According to provisional data from the CDC, overdose deaths from opioid abuse in the U.S. likely fell in 2018, representing the first decline in roughly 30 years.
The latest data showed 68,000 drug overdose deaths in 2018, compared to more than 70,000 in 2017.
The findings, which are likely to be updated and could show a higher final rate of death, were trumpeted by federal agencies.
“The latest provisional data on overdose deaths show that America’s united efforts to curb opioid use disorder and addiction are working.
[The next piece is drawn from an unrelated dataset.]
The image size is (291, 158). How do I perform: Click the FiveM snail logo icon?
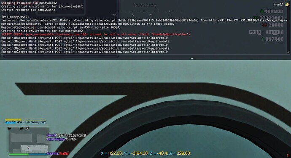coord(287,5)
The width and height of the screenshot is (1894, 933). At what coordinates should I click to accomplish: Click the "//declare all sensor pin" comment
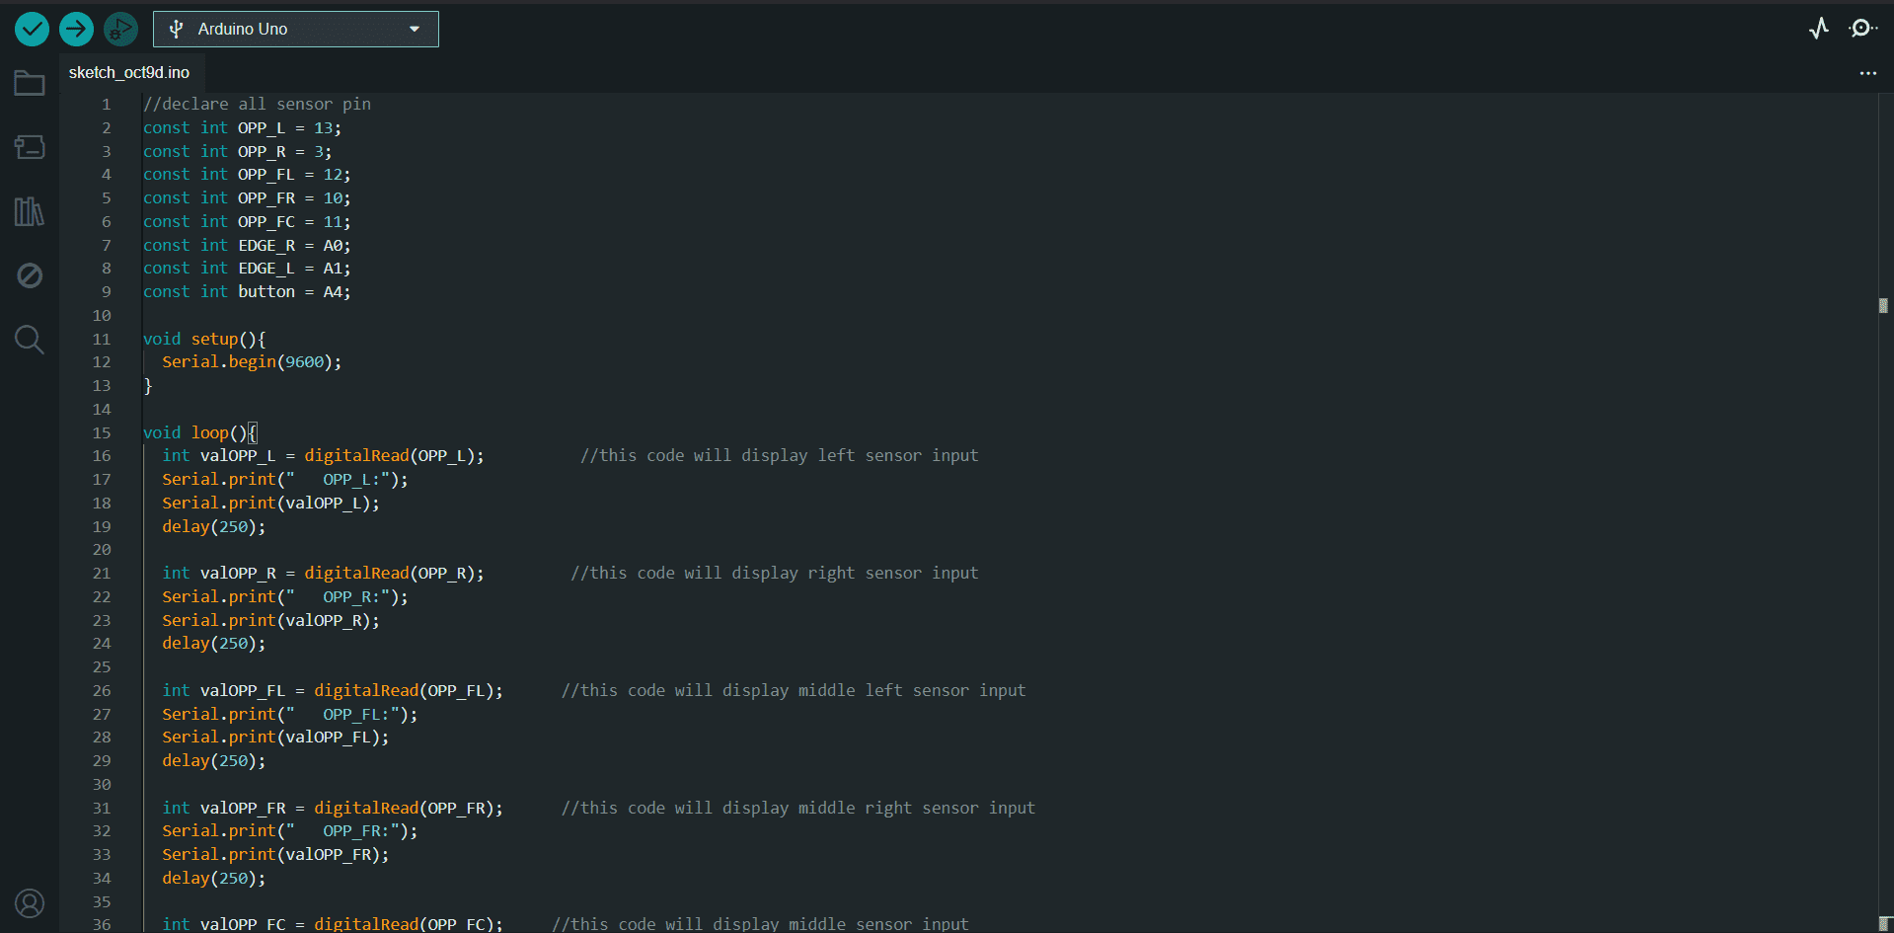257,105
Lives are being saved, and we’re beginning to win the fight against this crisis,” HHS Secretary Alex Azar said in a statement.
The human toll and the financial cost of the opioid abuse epidemic, which has grown over the last 20 years, has been significant. One recent study found the opioid epidemic has cost the federal government $26 billion in lost tax revenue over a 16-year period. Many new solutions to combat the issue have come into the spotlight, including AI-focused solutions and machine learning.
At the same time, other estimates do not predict a slowdown in opioid overdose deaths. One recent JAMA study predicted a 147% increase in deaths from opioids by 2025.
The findings also come at a time when pharmaceutical companies are coming under fire for their roles in the opioid abuse epidemic. In particular, pharma companies that produce and market opioids are facing multi-million lawsuits by individuals and states. Purdue Pharma, the maker of OxyContin, recently agreed to a $270 million settlement in one such lawsuit from Oklahoma.
The death rate is likely lower due to new interventions and stricter prescription practices.
“While the declining trend of overdose deaths is an encouraging sign, by no means have we declared victory against the epidemic or addiction in general. This crisis developed over two decades and it will not be solved overnight,” Azar said.